Investors vs the Board: How To Foster Healthy Shareholder Relations

Shareholder activism is set to spike across Europe in 2022. While the most activity globally comes from US hedge funds, activist investors are still making their presence felt in Europe, expressing their discontent with underperforming companies.

With its potential to destabilize and disrupt the boardroom, shareholder activism must be carefully managed with a proactive, rather than reactive, approach. And that approach starts with building a better relationship between the board and shareholders.

Investors vs the Board: How To Foster Healthy Shareholder Relations

Why unhealthy shareholder relations must be avoided at all costs

The relationship between a company and its shareholders can be as complex as a marriage. When it is done right, harmony reigns. On the other hand, a poor shareholder relationship could result in your board losing time to non-stop disputes and challenges. Given the complexity and sensitivity of this relationship, it is easy to see how boards fall foul of their shareholders and vice versa.
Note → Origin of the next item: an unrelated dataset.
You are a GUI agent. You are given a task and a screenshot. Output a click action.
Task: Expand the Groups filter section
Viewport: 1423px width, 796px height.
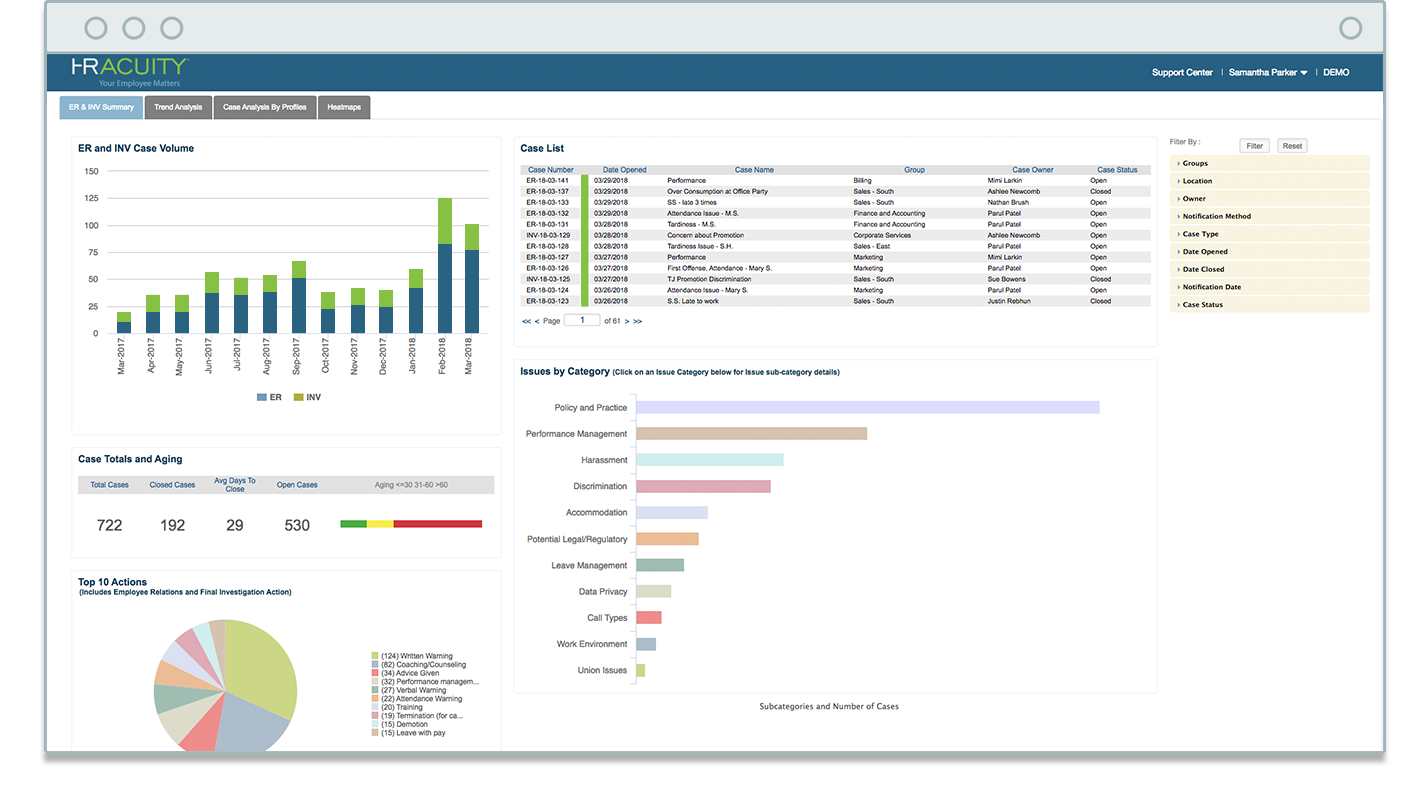tap(1269, 163)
From the board member’s point of view, the shareholder has power and influence that exceeds their position – getting a vote in the company’s decision-making, goals, and future without actually getting their hands dirty in day-to-day operations. From the shareholder’s perspective, board members can be obstructive, inflexible, and motivated by self-interest.

A spirit of mutual animosity isn’t a great foundation for board and shareholder relations. There may be periods of peace and stability, but if there isn’t a solid foundation to start with, the cracks will widen over time – ultimately threatening the company’s profitability.

The most successful companies know that shareholder relations should be more than an afterthought. Like any good relationship, it takes work to build that base of respect, communication, and shared values.

Shareholder activism is on the rise

The past decade has seen a steep rise in shareholder activism, in part due to a growing recognition of the influence corporate shareholders can have on corporate governance. The shareholders of today aren’t content to sit back and collect dividends, they’re looking to make a difference and have their say.

This shareholder empowerment can manifest in a number of different ways, from low-key proposals to aggressive tactics, and uses all the tools at a shareholder’s disposal – withholding votes, organizing voting blocs, and forcing through changes by ousting certain board members and other means.

How to maintain a strong relationship with shareholders

  1. Communicate effectively and often

Regular and respectful communication helps build a consensus on the company’s direction and highlights areas of alignment on which you can develop deeper linkages.

But communication needs to be more than a quarterly call, annual reports, or a biannual conference. An effective engagement strategy involves direct dialogue between senior management and stakeholders, making sure that both know there’s an always-open channel through which they can share their thoughts.

The board should also set a schedule, carving out time that’s solely dedicated to hearing shareholder concerns and feedback. The best time to set this in motion is after the annual general meeting, a natural moment of stocktaking and evaluation.

Board portals can be an invaluable tool for brokering better communications. Sharing clear documents, agendas, contact details, and tasks from one central and secure hub ensures efficient back and forth between all stakeholders.

  1. Strengthen leadership

Engagement strategies don’t have to involve every single board member or shareholder as that could easily spiral into chaotic communication. Instead, it’s helpful to select a few ambassadors to act as a bridge between the two groups. This will look different for every company but could include senior management, general counsel, corporate secretaries and large institutionalised stakeholders.

Strong leadership from this small but select group can help to quickly resolve conflict and keep communications streamlined.

  1. Recognize your roles

Board members serve the company, while shareholders have ownership of the company. Given this, it seems that their interests would naturally align, but it’s unfortunately not that black and white in practice. A board member may find themselves catering to a particular shareholder or group of shareholders rather than contemplating the mission of the firm as a whole. Shareholders can unduly influence board members out of their own self-interest.

Making sure all members are on the same page about their role and responsibilities can help clarify shared goals and guard against any malpractice. Sometimes all it takes is a reminder that although your duties may differ, you’re both on the same side.

  1. Find common ground

It is easy to focus on the flashpoints, such as compensation or ESG concerns, but equally important is locating crucial areas of common ground. In an ideal world, both investors and management have shared values that naturally evolve into shared goals. The more of those you can find, create and develop, the more solid the foundation of the organization.

The more a company focuses on leadership and communication at the board level, the more scope there is for drilling down into those shared values. Maintaining excellent shareholder relations should be top-of-mind for any board as the world emerges from the pandemic. Building a solid foundation of trust, shared values, and clear communication with shareholders is key to driving business growth in the recovery economy.